WB-EMS improves muscle strength in elite soccer players (Filipovic et al., 2016), in postmenopausal women (Kemmler et al., 2010) and in healthy middle-aged men without training (Kemmler et al., 2016).


Fifteen healthy male recreational runners were recruited, who had been running 2-3 times a week and had no previous experience with WB-EMS. Three participants did not complete the study (due to work and family reasons) and were excluded from the additional analysis (total number 12 runners).

The WB-EMS training program consisted of six sessions (1 per week). Before starting the program, participants held a familiarization session to learn movement patterns and adapt to electrical stimuli.

The 12 runners were divided into two groups: Functionalized and periodized career training group with WB-EMS (PFG) (n = 6) and traditional training group with WB-EMS (TG) (N = 6).

Functionalized and periodized career training group with WB-EMS (PGF) (n = 6)

The training sessions were divided into four parts (participants only made movements when receiving electrical impulse in all cases):

  1. Warm-up (W).
  2. Strength workout (S).
  3. High intensity interval power training (HP).
  4. High intensity interval training (HT).

The electrical parameters, except the pulse intensity, were modified in different parts of the session.

Traditional training group with WB-EMS (TG) (n = 6).

The TG program consisted of training interventions applied in previous WB-EMS studies (Kemmler et al., 2010, 2012, 2014, 2016; Kemmler and von Stengel, 2013). Electric impulse and training load increased throughout the program. Pulse intensity was individually adjusted by RPE (Borg, 1982) every 2 minutes during all sessions. The sessions were structured in a circuit format and consisted of 10 dynamic and general exercises without external load.

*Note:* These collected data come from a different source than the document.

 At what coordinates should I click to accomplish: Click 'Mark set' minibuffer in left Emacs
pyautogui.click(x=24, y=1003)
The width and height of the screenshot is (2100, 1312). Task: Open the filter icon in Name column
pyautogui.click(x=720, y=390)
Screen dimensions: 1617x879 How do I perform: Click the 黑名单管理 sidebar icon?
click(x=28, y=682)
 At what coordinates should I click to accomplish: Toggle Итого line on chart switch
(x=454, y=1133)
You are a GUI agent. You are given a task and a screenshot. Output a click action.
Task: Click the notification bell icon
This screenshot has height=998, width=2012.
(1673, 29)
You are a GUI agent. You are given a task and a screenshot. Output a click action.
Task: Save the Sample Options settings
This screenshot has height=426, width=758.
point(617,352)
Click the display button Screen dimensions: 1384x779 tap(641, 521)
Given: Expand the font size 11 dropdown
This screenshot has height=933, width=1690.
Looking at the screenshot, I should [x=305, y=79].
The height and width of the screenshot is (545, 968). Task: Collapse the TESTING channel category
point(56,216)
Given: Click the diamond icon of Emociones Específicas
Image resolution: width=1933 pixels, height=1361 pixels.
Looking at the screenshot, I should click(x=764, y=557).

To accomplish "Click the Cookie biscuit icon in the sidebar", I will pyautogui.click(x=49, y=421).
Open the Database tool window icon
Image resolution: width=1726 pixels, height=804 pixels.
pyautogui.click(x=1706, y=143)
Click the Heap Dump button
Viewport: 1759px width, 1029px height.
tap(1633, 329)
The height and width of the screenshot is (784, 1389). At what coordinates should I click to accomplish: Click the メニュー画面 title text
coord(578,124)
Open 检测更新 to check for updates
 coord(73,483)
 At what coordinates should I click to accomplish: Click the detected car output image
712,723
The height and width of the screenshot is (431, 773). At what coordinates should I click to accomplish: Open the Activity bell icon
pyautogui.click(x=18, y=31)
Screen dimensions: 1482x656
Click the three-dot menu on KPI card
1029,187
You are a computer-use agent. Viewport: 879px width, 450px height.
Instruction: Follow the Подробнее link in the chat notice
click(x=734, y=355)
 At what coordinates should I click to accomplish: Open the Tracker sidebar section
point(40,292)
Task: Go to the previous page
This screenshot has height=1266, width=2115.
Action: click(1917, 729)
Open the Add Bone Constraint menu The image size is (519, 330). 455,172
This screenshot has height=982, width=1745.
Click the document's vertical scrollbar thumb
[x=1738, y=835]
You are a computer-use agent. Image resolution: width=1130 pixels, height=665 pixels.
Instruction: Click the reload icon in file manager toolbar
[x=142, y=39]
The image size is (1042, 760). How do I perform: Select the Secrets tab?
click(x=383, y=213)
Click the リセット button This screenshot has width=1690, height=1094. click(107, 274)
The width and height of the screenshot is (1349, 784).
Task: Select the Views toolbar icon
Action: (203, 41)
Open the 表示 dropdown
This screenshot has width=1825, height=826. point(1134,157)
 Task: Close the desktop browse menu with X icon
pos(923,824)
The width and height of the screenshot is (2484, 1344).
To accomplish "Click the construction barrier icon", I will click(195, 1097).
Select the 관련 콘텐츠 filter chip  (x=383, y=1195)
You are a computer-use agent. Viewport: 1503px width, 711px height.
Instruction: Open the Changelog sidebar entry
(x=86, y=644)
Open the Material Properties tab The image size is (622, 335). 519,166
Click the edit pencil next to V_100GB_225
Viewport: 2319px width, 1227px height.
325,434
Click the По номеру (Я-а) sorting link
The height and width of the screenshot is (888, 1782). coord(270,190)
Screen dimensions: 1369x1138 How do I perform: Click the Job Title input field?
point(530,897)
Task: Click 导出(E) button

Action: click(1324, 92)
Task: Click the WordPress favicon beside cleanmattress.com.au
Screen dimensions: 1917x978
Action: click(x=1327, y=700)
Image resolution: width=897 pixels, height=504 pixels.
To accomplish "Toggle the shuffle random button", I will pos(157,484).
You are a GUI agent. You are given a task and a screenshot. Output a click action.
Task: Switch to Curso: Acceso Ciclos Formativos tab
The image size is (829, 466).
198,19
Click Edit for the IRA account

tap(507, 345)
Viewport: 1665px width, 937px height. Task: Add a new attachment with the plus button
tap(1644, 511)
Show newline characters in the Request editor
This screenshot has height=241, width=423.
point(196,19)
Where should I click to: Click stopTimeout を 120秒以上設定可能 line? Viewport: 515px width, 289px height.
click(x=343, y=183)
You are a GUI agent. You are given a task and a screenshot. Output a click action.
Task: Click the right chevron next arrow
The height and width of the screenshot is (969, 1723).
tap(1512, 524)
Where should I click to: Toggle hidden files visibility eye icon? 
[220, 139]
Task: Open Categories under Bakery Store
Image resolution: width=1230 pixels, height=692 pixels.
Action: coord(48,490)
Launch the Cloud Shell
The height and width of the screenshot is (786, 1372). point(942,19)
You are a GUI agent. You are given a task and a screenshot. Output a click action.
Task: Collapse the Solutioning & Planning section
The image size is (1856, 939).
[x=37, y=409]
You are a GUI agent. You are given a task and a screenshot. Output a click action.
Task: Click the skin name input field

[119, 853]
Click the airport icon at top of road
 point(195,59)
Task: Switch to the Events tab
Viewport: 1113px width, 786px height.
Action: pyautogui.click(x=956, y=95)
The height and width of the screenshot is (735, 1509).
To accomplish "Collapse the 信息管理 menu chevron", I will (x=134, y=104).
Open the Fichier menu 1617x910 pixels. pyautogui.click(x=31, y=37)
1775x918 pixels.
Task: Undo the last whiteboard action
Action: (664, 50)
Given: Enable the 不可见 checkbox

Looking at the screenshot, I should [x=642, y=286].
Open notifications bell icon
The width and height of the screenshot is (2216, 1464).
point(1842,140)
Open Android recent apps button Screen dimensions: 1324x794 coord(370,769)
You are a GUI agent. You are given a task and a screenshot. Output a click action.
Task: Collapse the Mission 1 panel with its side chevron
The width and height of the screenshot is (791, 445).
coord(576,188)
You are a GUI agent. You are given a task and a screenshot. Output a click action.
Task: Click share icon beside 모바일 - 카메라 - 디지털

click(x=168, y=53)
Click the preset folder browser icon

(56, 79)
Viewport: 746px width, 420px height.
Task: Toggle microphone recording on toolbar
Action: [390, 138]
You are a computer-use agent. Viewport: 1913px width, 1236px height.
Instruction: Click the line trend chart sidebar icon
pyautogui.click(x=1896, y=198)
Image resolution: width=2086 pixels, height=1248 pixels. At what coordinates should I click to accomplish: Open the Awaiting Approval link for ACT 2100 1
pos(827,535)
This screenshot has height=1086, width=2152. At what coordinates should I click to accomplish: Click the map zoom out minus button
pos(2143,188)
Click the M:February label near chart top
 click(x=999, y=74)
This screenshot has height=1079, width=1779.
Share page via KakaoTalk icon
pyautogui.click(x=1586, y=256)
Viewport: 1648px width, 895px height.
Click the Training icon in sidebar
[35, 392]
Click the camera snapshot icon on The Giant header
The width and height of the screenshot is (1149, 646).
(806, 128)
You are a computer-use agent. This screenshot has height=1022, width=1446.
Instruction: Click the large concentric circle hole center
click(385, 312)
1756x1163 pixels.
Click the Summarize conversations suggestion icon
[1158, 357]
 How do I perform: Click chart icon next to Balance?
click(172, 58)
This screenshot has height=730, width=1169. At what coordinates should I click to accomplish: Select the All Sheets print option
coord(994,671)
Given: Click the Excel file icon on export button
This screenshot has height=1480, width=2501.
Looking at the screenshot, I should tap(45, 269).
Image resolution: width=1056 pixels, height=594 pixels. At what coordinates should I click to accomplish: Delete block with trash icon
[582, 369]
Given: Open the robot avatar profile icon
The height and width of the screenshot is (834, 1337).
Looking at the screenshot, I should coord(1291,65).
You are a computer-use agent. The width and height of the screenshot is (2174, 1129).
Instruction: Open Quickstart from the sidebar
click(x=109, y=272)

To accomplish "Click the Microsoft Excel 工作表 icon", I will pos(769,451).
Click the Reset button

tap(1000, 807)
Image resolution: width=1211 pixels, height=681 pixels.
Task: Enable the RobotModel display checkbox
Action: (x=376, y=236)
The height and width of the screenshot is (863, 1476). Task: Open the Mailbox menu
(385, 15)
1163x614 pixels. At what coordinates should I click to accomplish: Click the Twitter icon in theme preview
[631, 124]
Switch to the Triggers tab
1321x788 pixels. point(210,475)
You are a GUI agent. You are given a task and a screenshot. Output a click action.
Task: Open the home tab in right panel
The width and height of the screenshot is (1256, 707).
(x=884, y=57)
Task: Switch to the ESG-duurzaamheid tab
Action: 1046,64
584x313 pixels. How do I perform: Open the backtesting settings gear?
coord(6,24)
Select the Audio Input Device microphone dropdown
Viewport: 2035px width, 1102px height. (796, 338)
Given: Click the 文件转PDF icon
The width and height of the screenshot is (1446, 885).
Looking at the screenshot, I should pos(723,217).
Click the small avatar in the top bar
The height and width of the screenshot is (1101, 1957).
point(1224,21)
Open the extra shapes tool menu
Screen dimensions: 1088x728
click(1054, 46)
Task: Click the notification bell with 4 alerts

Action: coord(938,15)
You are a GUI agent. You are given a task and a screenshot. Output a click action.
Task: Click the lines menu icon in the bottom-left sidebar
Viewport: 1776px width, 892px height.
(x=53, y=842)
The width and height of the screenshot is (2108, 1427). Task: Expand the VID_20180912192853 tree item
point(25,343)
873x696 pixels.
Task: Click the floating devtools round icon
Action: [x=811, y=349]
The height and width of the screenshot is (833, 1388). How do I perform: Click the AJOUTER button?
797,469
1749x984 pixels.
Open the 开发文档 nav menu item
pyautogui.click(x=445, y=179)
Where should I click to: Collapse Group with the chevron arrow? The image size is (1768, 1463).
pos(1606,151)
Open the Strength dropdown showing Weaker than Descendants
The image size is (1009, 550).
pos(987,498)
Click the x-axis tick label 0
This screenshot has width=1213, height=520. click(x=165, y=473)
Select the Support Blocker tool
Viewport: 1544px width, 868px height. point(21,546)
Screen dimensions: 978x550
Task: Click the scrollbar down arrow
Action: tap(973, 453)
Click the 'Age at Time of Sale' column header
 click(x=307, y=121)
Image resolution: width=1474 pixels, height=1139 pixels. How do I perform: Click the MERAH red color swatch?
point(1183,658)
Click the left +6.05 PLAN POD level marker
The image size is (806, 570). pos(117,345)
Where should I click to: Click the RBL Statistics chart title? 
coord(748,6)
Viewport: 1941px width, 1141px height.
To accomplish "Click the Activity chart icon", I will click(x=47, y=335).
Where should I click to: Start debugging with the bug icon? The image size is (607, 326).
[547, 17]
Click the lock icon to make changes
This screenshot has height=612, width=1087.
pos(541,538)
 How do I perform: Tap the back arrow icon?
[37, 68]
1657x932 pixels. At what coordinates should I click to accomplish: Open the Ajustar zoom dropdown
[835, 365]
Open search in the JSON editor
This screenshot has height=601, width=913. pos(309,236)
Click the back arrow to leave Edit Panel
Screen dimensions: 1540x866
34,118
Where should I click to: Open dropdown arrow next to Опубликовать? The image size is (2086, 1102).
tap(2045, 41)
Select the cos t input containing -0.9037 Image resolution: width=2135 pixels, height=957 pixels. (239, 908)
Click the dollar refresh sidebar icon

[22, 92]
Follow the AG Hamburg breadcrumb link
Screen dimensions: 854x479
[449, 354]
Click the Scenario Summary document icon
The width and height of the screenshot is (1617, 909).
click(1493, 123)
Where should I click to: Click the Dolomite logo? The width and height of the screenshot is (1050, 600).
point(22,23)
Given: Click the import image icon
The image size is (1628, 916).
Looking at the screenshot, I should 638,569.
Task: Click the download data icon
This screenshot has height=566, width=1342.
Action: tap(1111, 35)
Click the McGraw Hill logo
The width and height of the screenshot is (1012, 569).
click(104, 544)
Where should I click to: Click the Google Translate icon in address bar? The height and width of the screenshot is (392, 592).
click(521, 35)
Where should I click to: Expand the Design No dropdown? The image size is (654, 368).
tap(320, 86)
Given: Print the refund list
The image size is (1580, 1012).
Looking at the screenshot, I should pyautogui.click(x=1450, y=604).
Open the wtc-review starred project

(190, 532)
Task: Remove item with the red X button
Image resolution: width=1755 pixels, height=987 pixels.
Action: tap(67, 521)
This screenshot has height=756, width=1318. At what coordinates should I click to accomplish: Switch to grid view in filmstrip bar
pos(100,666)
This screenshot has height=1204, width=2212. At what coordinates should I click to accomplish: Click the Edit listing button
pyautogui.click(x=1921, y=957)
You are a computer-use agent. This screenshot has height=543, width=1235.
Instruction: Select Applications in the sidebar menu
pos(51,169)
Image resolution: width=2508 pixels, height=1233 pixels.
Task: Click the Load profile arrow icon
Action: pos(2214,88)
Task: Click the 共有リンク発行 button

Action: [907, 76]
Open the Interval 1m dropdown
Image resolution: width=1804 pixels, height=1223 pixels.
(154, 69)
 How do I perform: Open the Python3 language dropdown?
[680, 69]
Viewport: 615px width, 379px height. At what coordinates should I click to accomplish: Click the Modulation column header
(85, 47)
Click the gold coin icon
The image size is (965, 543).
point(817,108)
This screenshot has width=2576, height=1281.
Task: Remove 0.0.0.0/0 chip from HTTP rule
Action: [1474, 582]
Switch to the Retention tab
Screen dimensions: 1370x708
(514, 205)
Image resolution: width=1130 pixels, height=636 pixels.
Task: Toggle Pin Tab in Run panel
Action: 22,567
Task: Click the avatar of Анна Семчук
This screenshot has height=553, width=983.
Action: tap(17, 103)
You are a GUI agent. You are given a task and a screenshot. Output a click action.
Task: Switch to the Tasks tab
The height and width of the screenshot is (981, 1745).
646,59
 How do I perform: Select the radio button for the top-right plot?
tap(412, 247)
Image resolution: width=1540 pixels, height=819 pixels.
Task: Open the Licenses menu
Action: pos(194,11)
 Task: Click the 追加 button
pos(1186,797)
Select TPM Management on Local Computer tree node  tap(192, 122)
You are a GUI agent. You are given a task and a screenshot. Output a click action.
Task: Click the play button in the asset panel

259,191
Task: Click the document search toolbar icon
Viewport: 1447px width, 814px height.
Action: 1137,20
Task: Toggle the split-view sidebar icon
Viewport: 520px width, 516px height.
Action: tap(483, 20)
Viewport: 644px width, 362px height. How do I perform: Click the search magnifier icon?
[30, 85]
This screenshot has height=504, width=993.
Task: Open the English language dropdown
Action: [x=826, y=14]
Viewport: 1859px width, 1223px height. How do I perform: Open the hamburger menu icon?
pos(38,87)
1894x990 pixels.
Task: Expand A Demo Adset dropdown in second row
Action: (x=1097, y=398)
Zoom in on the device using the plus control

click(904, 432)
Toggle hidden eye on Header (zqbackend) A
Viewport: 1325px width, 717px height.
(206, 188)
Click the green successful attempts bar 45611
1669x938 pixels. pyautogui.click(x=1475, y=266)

The VO2max increased in the group in the PGF group while in the TG group there were no significant changes in the VO2max.
As for the maximum aerobic speed increase in the PGF group and in the TG group no changes were observed.
The career economy improved in the PGF group but not in the TG group. An improvement in the strength of the lower train
was observed in both groups.
A functionalized WB-EMS training program for periods of 6 weeks produces a considerable improvement in VO2max, VT2,
running economy and lower train strength in recreational runners compared to a traditional WB-EMS training program.
More studies are needed to better understand the practical applications of this new training methodology in other
  1. Amaro-Gahete FJ., De-la-OA., Sanchez-Delgado G., Robles-Gonzalez L., Jurado-Fasoli L., Ruiz JR., y Gutiérrez A. (2018) Functional Exercise Training and Undulating Periodization Enhances the Effect of Whole-Body Electromyostimulation Training on Running Performance. Front Physiol, 9 (720).
  2. Filipovic, A., Grau, M., Kleinöder, H., Zimmer, P., Hollmann, W., and Bloch, W. (2016). Effects of a whole-body electrostimulation program on strength, sprinting, jumping, and kicking capacity in elite soccer players. J. Sports Sci. Med. 15, 639–648.
  3. Kemmler, W., Schliffka, R., Mayhew, J. L., and von Stengel, S., et al. (2010). Effects of whole-body electromyostimulation on resting metabolic rate, body composition, and maximum strength in postmenopausal women: the training and electrostimulation trial. J. Strength Cond. Res. 24, 1880–1887. doi: 10.1519/JSC.0b013e3181ddaeee.
  4. Kemmler, W., Von Stengel, S., Schwarz, J., and Mayhew, J. L. (2012). Effect of whole-body electromyostimulation on energy expenditure during exercise. J. Strength Cond. Res. 26, 240–245. doi: 10.1519/JSC.0b013e31821a3a11.
  5. Kemmler, W., Bebenek, M., Engelke, K., and von Stengel, S. (2014). Impact of whole-body electromyostimulation on body composition in elderly women at risk for sarcopenia: the training and electrostimulation trial (TEST-III). Age 36, 395–406. doi: 10.1007/s11357-013-9575-2.
  6. Kemmler, W., Teschler, M., Weißenfels, A., Bebenek, M., Fröhlich, M., Kohl, M., et al. (2016). Effects of whole-body electromyostimulation versus high-intensity resistance exercise on body composition and strength: a randomized controlled study. Evid. Based Complement. Altern. Med. 3, 44–55. doi: 10.1155/2016/9236809.